Auch die Kündigungsklausel ist ein Problem. Apotheker selbst können nicht kündigen. Einzig der DAV kann mit einer Frist von sechs Wochen zum Quartalsende ordentlich kündigen. Aber selbst dann verliert die Hilfstaxe ihre Gültigkeit erst mit einer neuen Vereinbarung. Was bleibt, ist eine außerordentliche Kündigung für einzelne Wirkstoffe mit einer Frist von einem Monat zum Monatsende – vorausgesetzt es liegen geeignete schriftliche Belege vor und der ausgewiesene Durchschnittspreis wird um mehr als 10 Prozent überschritten.

„Will man die Versorgung durch die Apotheken vor Ort, dann müssen Teil 2 und 6 der Hilfstaxe neu verhandelt werden“, mahnt Püschel. „Der Arbeitspreis muss erhöht und die Abschläge auf die tatsächliche Marktlage gebracht werden. Die Apotheke muss mindestens zum tatsächlichen Einkaufspreis anrechnen dürfen“, so Püschel. Die Marktlage der Apotheke decke sich nicht mit der Wunschliste der Kassen.

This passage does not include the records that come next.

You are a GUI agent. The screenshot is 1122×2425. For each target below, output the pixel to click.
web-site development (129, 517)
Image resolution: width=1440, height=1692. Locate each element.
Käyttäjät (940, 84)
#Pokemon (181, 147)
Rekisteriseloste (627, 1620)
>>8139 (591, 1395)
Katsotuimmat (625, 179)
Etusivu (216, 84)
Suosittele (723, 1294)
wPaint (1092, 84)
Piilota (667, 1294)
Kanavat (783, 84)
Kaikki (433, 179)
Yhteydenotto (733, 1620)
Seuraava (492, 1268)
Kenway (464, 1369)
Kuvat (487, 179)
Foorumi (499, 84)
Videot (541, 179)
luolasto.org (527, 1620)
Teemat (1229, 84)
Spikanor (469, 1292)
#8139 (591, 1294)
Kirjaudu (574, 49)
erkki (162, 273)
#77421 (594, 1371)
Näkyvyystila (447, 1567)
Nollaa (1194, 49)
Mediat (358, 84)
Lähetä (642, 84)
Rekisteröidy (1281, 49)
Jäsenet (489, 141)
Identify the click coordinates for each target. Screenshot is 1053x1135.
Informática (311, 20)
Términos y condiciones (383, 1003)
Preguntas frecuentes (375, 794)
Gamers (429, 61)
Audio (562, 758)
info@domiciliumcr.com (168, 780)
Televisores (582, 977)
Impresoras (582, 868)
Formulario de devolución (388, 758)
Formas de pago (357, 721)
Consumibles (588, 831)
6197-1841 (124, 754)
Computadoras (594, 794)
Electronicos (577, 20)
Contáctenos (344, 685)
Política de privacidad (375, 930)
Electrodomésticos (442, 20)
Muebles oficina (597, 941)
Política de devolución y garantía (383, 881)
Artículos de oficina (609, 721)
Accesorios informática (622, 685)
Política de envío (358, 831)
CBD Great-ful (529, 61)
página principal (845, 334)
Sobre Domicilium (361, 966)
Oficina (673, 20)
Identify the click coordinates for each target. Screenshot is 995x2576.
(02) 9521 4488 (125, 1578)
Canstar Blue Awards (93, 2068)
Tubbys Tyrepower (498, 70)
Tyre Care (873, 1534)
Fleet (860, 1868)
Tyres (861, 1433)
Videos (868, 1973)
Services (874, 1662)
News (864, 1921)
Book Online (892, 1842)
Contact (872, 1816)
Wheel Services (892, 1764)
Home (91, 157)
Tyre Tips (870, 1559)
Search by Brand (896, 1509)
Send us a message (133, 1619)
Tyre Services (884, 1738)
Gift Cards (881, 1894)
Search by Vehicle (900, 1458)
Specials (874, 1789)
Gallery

Der DAV hat schon im Februar Anfechtungsklage vor dem LSG Berlin/Brandenburg erhoben, mit dem Ziel den Schiedsspruch aufzuheben. Außerdem wurde ein Antrag auf Anordnung der aufschiebenden Wirkung gestellt. Der VZA setzt sich gerade wegen der strukturellen Mängel der neuen Hilfstaxe in der Onkologie zudem massiv für eine Kündigung der Teile 2 und 6 ein. Die Folge ist Neuverhandlung.